Maieutics - Note No. 8

O'Brien admits her periodization is shakey.  "Of course modes of contraception have existed for a long time, and many feminists have argued that these have been deliberately suppressed by men.  In Hegelian terminology these have been particular modes of contraception, and only contemporary technology can realize universal contraception." ("Hegel: Man, Physiology and Fate" 18, n. 1) O'Brien will nuance in Reproducing the World (201, n. 12).  The remarks end with a reformulation.  She writes "but contemporary technology can realize "universal" contraception, a fact which profoundly transforms the social relations of reproduction."  O'Brien could be reacting to a possible criticism of her dichotomization of Hegel since she leaves out of the play of particular and universal the intermediary term Individualität.

Whatever the case, there is no doubt that in the intervening period the work on modes of contraception by the "many feminists" and others gains greater currency.  Barbara Ehrenreich and Deirdre English had earlier acknowledged The Manufacture of Madness (Delta, 1971) by Thomas Szasz especially his chapter on "The Witch as Healer" (Witches, Midwives, and Nurses: A History of Women Healers, (Old Westbury, N.Y.: The Feminist Press, 1973), 42).  The figure of the witch-healer is popularized in the work of such thinkers as Starhawk and Mary Daly whose strands of feminism do not mesh well with O'Brien's materialism.

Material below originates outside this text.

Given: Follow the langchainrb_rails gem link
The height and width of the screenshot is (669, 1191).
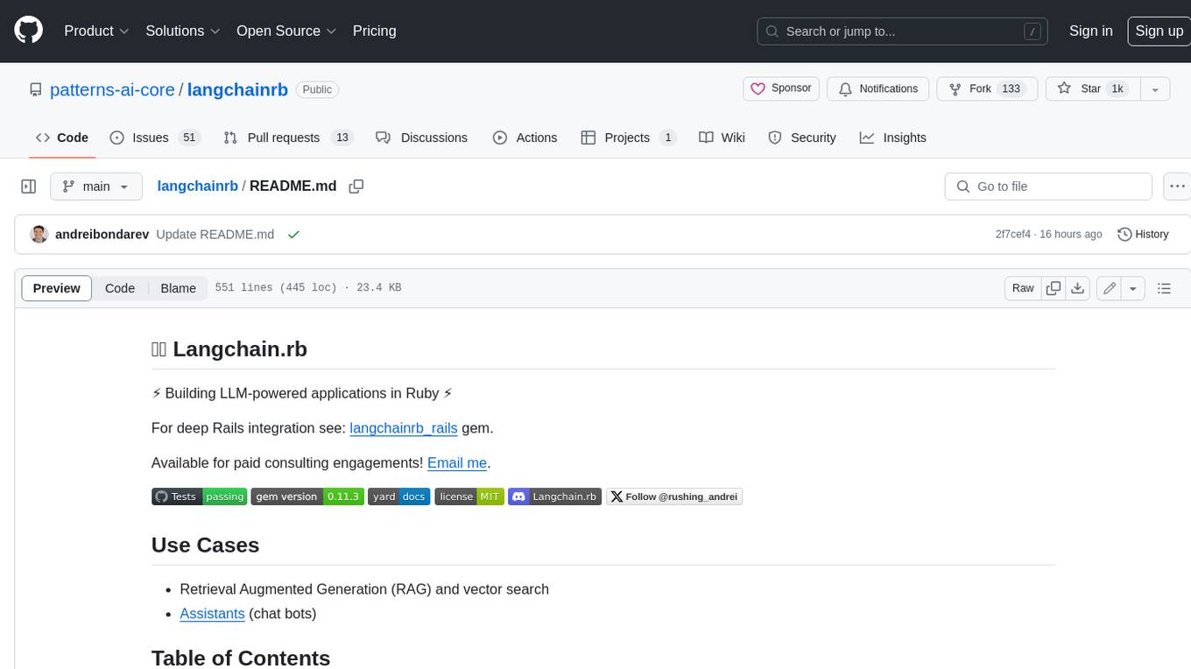Looking at the screenshot, I should 403,428.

Recent work unavailable to O'Brien challenges the bases of her periodization more thoroughly. Angus McLaren notes "Most [histories of the regulation of reproduction] serve the unintentional purpose not so much of providing an understanding of past cultures as of applauding our own" and he goes on "Women in the "bad old days" of the pre-industrial world, such works commonly argue, were plagued by repeated unwanted pregnancies; in rational modern societies reliable contraceptives assure control of one's body." A History of Contraception: From Antiquity to the Present Day (Oxford: Basil Blackwell, 1990. 1).  His work shows that such effective measures as prolonged lactation to spread out pregnancies were well known in pre-industrial Europe. Ironically in O'Brien's dialectics of reproduction, breast feeding would belong to the moment of nurture which she claims to be "genderically shared" (Politics of Reproduction 47).